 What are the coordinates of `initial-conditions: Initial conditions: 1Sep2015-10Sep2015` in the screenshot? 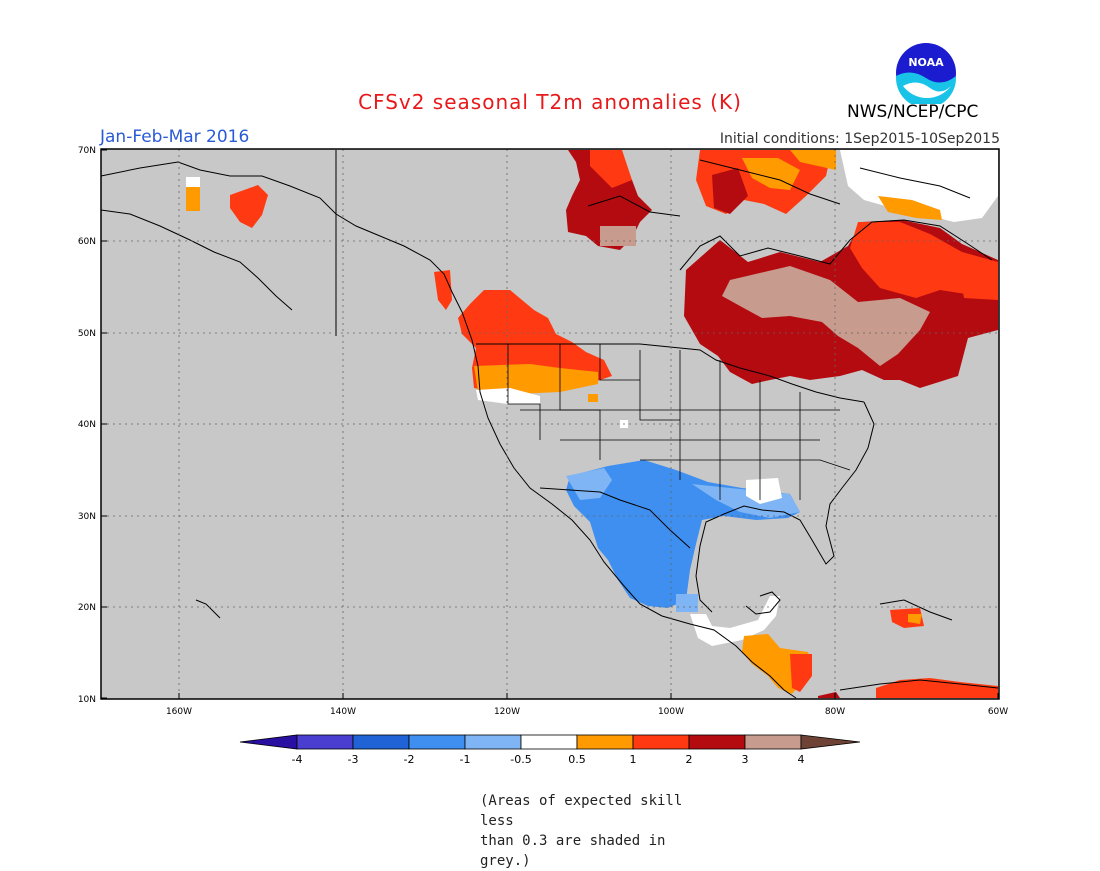 It's located at (860, 139).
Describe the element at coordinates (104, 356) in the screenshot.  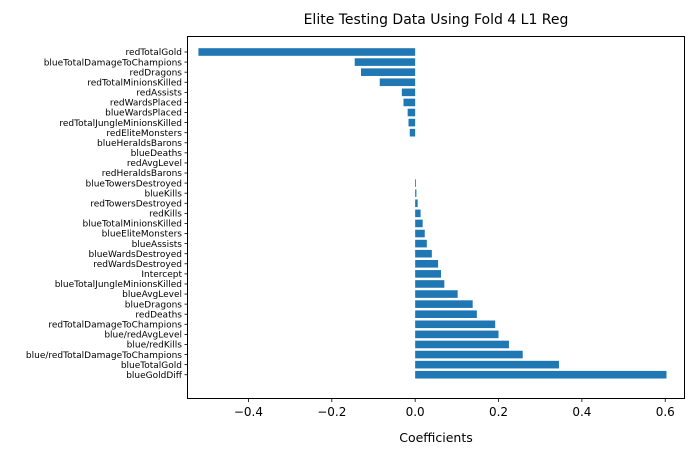
I see `category-label: blue/redTotalDamageToChampions` at that location.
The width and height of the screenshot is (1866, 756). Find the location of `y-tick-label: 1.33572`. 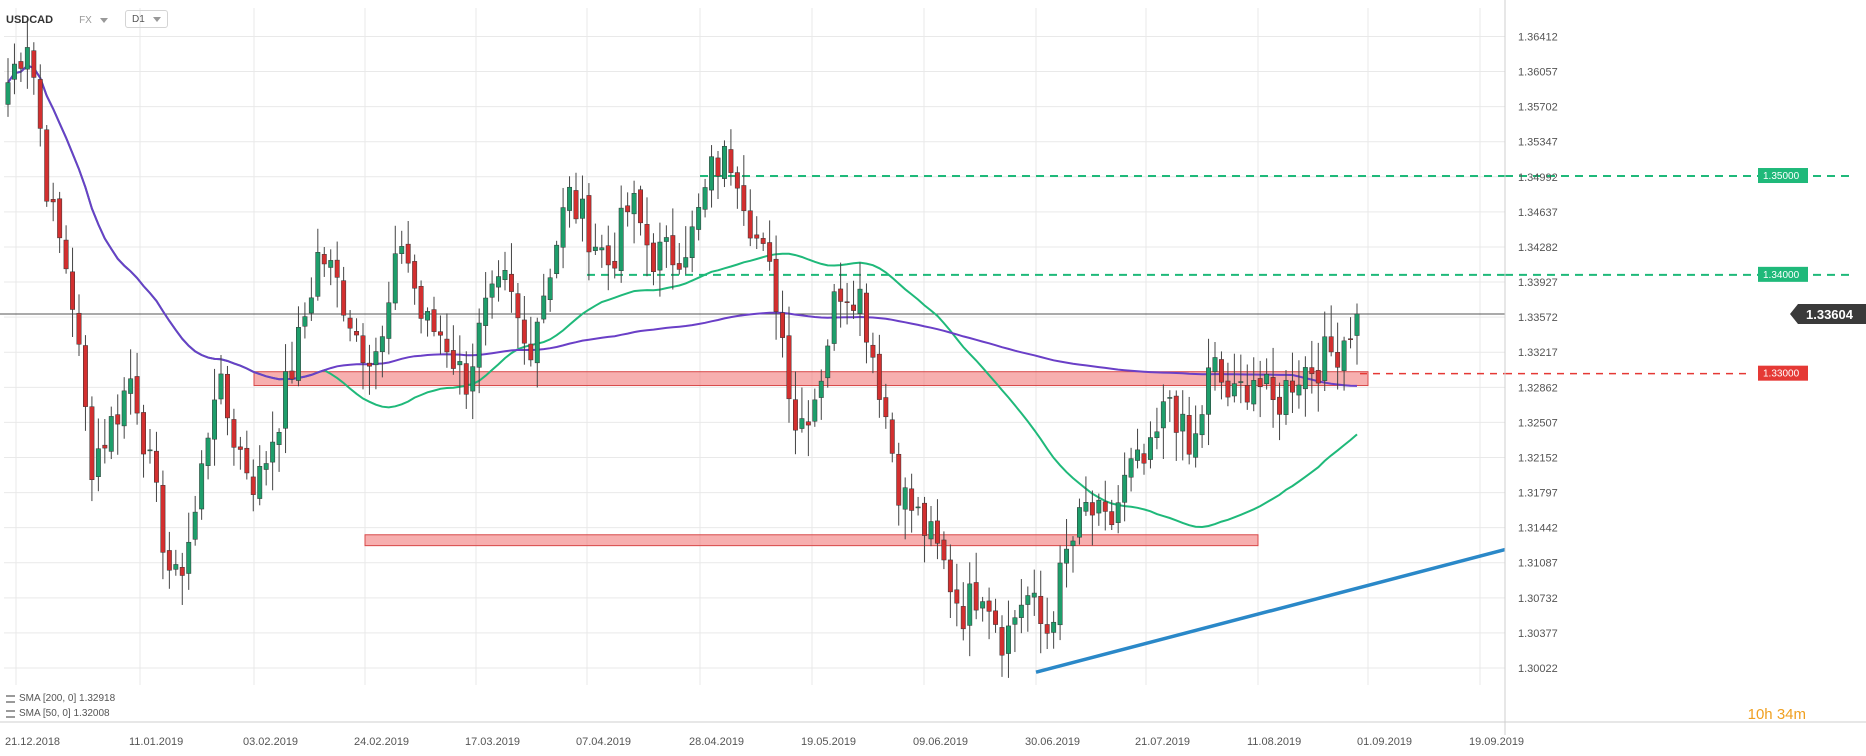

y-tick-label: 1.33572 is located at coordinates (1538, 318).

============

## [Description of the task]
Starting at the line that has "The width and" and ending with the last line of the items, write those lines out again with "screenshot" swapped for "image" and nothing else changed. Leave out the pictures.

## [Final answer]
The width and height of the image is (1866, 756). Find the location of `y-tick-label: 1.33572`. 

y-tick-label: 1.33572 is located at coordinates (1538, 318).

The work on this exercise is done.